_Task inputs_
== Segment start ==

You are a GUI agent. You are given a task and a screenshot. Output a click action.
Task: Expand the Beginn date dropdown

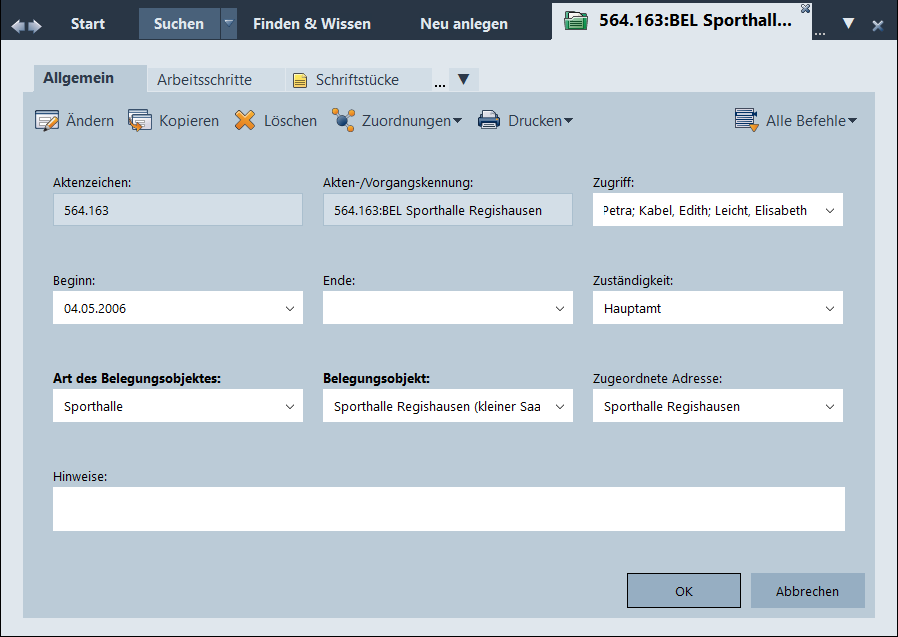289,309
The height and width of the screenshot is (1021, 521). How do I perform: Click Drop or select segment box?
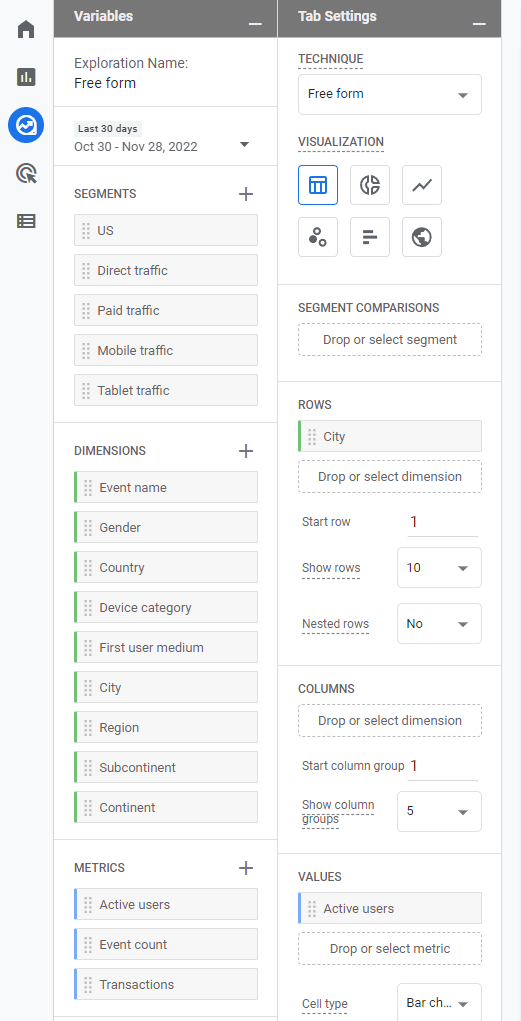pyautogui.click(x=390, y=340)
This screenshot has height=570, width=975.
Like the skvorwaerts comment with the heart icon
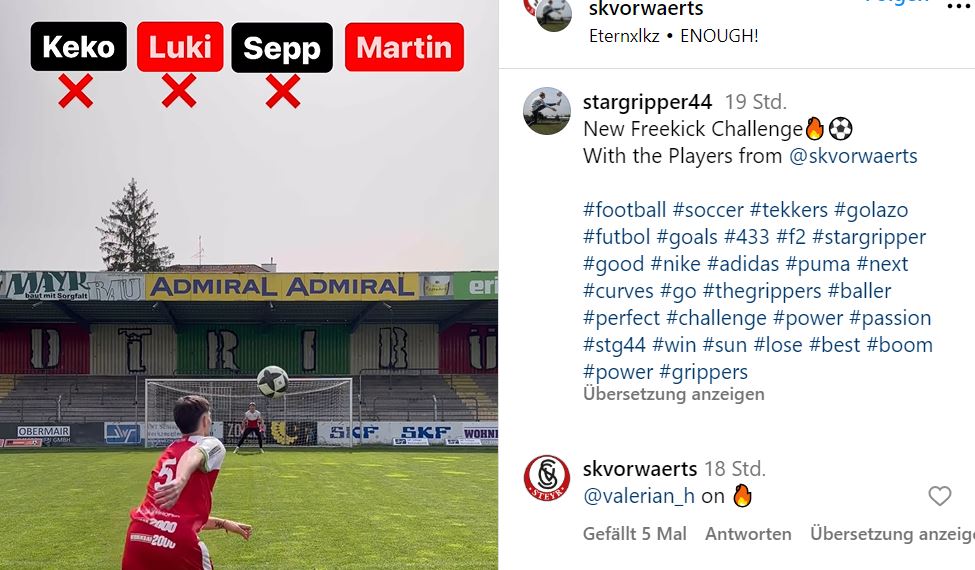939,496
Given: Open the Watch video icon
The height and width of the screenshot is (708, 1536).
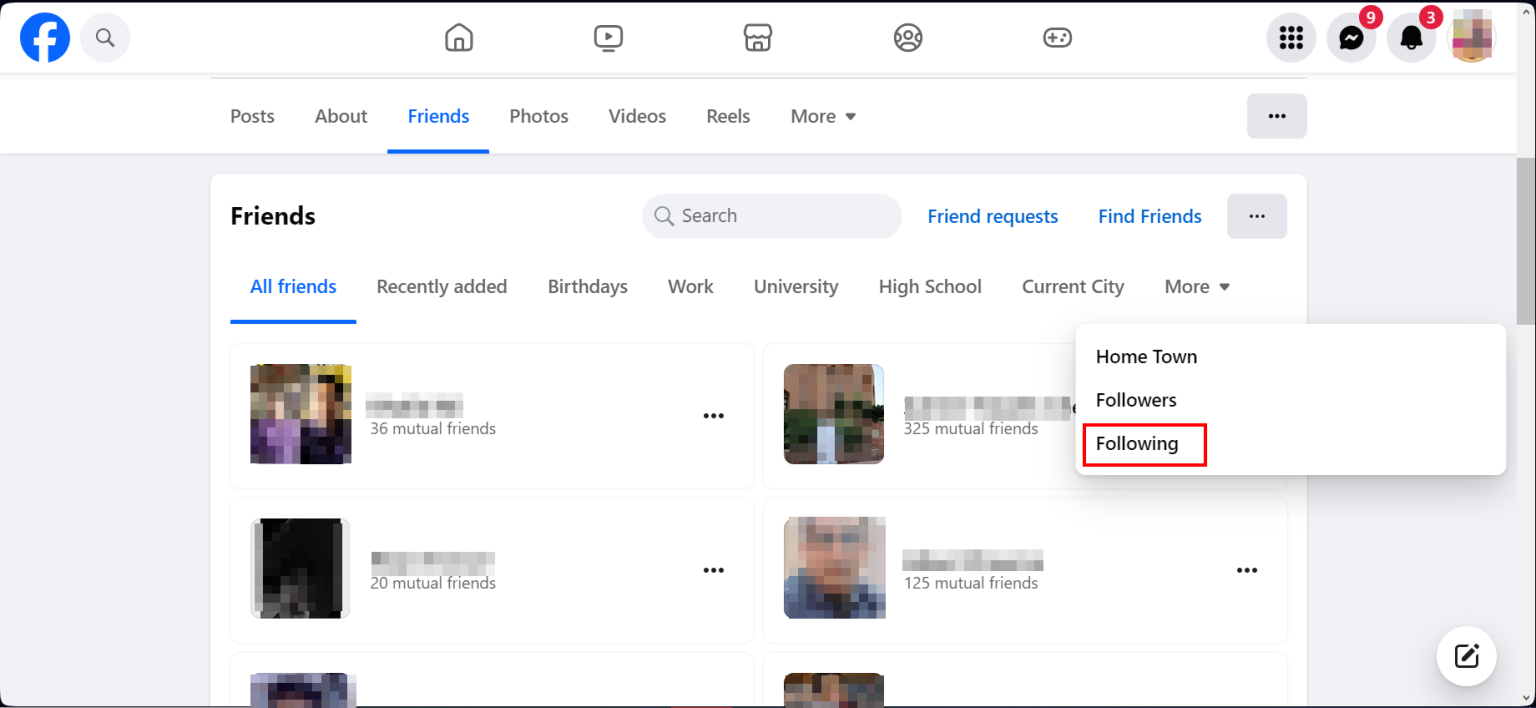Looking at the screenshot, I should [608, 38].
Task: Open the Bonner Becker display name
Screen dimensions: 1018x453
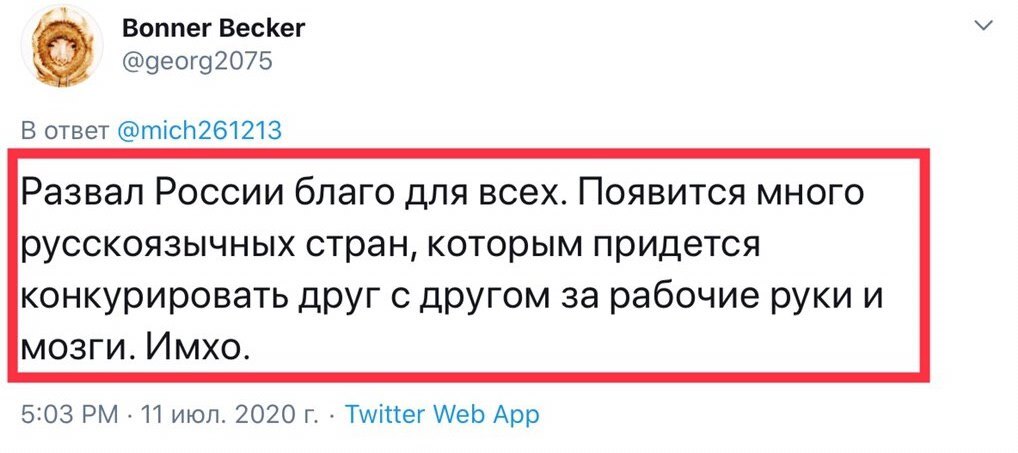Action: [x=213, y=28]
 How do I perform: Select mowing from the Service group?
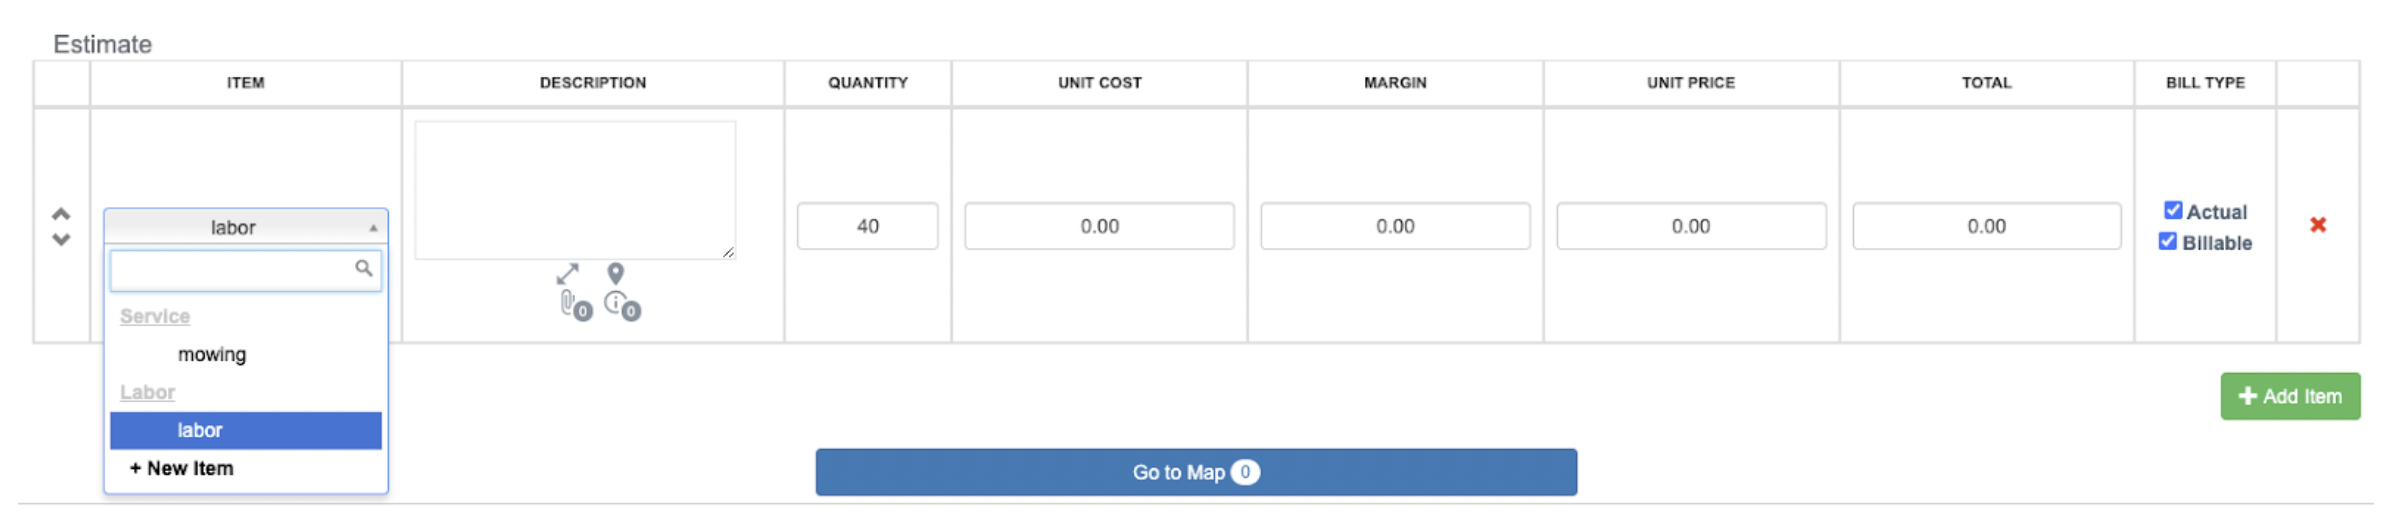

== Segment end ==

_Requirement_
Out of the records above, pull each line containing the word "Open".

_Answer to this task_
Given: Open the Watch video icon
Task: Open the Bonner Becker display name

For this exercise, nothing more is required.